Criticar a la Presidenta por una decisión que resultó ser
cómicamente arbitraria sería fácil si el sistema político fuera monárquico
porque en tal caso todo dependería de la voluntad del jefe supremo, pero en
teoría la Argentina es una república en la que el poder del mandatario es
limitado por la Constitución. En realidad, claro está, las instituciones no
funcionan porque, mientras se da la sensación de que la economía anda bien, a
la mayoría no le interesan los detalles. Es solo cuando los problemas comienzan
a multiplicarse que la opinión pública cambia de manera drástica.

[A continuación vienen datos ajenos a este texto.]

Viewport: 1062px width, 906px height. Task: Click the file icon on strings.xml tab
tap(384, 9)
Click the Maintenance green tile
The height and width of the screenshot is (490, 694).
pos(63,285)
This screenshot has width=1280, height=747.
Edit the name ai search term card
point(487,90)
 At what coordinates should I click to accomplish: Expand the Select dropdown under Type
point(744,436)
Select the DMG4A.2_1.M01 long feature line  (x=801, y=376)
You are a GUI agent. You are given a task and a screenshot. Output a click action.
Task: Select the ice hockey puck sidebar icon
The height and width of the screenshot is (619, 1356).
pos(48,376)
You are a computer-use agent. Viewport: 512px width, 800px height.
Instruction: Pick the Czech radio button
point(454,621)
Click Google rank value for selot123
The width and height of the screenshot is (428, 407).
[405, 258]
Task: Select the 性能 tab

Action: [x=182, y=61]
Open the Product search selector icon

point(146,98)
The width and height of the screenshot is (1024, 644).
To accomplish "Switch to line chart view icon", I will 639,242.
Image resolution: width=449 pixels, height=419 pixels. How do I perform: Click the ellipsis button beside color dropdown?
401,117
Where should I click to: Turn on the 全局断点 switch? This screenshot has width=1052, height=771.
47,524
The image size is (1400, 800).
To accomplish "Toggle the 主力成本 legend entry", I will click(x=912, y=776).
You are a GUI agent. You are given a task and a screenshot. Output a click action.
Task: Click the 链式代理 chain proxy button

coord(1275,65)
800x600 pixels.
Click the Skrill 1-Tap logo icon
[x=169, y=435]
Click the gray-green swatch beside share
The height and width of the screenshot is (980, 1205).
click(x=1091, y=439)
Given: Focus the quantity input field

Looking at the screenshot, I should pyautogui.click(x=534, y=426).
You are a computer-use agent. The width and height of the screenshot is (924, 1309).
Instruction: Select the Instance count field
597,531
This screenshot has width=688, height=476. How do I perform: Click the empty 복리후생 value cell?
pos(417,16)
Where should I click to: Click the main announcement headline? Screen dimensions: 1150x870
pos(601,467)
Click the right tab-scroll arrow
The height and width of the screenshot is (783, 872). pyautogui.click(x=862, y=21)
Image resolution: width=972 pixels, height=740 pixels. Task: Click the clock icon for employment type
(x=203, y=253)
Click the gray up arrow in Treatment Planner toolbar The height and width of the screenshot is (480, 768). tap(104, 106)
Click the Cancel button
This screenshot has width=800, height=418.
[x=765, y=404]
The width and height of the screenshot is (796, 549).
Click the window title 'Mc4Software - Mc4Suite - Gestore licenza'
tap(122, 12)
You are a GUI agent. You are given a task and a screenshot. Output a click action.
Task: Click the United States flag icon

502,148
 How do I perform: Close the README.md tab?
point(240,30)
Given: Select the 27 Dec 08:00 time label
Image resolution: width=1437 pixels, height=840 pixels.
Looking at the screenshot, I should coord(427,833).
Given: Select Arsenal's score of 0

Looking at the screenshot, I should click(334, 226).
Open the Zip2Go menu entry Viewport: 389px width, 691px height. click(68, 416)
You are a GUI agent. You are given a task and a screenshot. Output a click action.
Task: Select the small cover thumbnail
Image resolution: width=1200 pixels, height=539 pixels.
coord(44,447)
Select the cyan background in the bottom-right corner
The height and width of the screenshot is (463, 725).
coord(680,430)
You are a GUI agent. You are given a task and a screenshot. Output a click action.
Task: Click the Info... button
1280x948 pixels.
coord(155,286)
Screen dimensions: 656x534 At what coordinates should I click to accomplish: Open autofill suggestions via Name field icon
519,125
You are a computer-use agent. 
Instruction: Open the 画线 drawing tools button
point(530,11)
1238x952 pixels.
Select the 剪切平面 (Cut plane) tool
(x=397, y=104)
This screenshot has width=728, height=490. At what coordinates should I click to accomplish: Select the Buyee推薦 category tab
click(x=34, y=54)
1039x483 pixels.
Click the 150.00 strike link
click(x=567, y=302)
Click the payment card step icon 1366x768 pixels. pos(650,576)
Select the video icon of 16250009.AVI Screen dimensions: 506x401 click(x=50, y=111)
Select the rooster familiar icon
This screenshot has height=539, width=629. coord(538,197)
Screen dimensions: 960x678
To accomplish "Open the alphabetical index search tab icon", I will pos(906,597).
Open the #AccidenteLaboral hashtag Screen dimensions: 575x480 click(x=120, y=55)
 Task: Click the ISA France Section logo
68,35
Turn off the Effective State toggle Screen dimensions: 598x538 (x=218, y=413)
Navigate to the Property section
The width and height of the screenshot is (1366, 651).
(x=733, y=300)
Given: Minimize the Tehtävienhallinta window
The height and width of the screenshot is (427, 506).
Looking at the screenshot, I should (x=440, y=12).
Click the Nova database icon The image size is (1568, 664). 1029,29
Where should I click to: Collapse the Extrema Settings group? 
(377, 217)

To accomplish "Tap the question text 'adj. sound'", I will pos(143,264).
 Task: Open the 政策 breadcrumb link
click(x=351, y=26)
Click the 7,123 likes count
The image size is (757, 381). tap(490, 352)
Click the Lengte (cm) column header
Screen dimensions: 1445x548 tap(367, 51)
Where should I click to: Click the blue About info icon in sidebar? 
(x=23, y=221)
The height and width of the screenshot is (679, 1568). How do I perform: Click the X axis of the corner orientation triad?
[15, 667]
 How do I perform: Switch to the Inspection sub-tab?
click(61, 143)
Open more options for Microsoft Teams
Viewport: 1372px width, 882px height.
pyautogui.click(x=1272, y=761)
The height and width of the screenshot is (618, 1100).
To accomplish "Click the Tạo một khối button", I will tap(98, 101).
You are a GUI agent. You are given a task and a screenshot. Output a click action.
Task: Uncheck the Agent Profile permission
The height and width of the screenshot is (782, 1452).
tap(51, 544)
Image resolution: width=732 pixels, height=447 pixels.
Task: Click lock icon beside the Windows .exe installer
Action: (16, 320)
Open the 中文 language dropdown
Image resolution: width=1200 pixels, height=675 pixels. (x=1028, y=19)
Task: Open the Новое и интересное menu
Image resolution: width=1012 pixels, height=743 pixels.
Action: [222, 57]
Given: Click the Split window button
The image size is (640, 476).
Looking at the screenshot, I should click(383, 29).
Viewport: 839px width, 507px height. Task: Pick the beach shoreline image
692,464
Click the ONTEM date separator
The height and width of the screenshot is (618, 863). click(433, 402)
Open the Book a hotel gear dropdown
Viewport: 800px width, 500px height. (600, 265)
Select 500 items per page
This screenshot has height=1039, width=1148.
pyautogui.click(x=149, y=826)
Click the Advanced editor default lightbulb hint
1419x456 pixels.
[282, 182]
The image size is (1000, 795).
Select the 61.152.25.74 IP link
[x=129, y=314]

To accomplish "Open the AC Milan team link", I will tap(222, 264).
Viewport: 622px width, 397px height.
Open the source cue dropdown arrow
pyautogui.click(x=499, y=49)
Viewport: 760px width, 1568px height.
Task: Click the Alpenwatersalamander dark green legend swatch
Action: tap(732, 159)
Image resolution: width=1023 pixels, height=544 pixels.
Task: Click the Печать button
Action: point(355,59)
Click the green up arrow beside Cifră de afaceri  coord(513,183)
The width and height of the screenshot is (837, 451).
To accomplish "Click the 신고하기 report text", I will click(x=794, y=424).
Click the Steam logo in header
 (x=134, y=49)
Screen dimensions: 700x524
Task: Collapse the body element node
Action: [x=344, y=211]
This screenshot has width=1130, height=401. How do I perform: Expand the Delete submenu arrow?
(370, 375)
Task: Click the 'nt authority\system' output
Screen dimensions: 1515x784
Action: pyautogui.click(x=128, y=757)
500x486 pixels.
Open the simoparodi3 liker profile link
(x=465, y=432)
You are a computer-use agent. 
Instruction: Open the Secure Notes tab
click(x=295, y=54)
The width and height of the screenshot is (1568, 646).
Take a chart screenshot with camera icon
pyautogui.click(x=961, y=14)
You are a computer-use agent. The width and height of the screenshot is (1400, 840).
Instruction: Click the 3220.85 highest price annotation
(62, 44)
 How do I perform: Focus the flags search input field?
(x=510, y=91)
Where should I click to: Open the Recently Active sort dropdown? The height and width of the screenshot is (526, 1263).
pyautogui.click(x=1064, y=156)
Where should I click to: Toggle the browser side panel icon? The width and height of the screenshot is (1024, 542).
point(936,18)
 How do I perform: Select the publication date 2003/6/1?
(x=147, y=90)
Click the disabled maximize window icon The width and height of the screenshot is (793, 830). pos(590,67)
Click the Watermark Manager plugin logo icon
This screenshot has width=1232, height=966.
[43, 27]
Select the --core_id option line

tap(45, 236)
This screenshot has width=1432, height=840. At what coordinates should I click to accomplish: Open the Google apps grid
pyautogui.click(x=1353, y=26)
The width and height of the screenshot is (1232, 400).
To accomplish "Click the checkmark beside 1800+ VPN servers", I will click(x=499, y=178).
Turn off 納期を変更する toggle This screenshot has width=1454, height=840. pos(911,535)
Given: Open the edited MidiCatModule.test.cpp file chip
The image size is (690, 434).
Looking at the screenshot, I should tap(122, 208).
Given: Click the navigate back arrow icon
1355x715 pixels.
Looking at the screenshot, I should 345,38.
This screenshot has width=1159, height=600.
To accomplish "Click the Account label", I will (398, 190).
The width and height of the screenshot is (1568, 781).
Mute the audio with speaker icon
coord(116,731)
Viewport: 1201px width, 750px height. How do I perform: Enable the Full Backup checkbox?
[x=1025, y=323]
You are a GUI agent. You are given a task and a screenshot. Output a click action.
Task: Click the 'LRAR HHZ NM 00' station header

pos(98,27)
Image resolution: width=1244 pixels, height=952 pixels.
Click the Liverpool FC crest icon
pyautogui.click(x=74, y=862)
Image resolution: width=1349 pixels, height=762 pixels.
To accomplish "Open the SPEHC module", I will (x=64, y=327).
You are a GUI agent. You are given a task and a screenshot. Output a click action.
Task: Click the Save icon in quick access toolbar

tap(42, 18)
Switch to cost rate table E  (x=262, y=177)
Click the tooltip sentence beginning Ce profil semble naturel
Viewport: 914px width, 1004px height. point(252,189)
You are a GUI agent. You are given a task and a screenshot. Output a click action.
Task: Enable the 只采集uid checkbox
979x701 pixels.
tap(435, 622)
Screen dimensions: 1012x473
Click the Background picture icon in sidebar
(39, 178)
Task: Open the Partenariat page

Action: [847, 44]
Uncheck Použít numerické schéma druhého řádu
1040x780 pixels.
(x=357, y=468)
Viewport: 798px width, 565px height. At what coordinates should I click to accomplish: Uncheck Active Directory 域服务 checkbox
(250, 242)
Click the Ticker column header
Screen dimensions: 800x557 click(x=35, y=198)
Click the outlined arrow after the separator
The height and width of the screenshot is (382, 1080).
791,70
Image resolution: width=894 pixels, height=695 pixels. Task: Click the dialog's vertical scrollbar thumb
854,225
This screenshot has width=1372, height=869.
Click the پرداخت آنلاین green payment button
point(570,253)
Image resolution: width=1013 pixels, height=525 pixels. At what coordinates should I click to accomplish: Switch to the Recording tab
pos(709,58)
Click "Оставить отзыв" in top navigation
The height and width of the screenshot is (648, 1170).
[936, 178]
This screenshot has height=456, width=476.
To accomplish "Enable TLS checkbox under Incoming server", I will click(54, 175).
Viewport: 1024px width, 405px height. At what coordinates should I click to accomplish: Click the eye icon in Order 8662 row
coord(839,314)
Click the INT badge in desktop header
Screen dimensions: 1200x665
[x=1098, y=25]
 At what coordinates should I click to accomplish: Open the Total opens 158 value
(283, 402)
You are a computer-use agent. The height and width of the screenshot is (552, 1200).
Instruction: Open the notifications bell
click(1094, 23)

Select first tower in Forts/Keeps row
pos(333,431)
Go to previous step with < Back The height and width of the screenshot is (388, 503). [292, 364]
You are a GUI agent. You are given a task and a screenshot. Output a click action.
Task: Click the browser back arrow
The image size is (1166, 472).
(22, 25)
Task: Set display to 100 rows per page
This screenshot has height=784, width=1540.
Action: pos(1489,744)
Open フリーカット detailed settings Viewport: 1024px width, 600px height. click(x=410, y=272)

De repente, millones de personas se manifiestan horrorizadas
por la corrupción que durante años habían consentido. Y, por enésima vez, se
difunde la esperanza, entre quienes se preocupan por tales cosas, de que el
país esté en vísperas de un renacimiento moral, que nunca más habrá presidentes
que actúen como autócratas. Tales etapas suelen ser agradables, pero para que
brinden resultados concretos sería necesario que más políticos, muchos más,
recuperaran el amor propio. Si la “década ganada” nos ha enseñado algo, esto es
que una democracia no puede funcionar con una clase política dominada por
obsecuentes serviles.
Un día, la Presidenta tendrá que rendir cuentas ante la
Justicia a menos que la facción más poderosa de la clase política decida
amnistiarla. Podría argüirse, pues, que Boudou y Cristina son víctimas de las
circunstancias. Por ser la Argentina un país de cultura caudillista, de
instituciones débiles y un sistema judicial maleable, los políticos
pasajeramente exitosos se ven rodeados de tentaciones que para muchos son
irresistibles.
Suelen creerse impunes, blindados contra cualquier
adversidad concebible por sus fueros y por la complicidad de otros que, de
tener la oportunidad, no vacilarían en emularlos. Corren riesgos que, de
reflexionar un poquito, les parecerían excesivos, pero daría la impresión que
son congénitamente incapaces de aprender de la experiencia triste de sus
antecesores que, por lo común, atribuyen a sus presuntos errores ideológicos.
Para Cristina y sus incondicionales, el pecado más ignominioso
de los menemistas no fue robar sino apostar al “neoliberalismo”. Puesto que a
diferencia de quienes ganaron la década de los noventa del siglo pasado, ellos
eran nacionales y populares, suponían que no tendrían por qué preocuparse.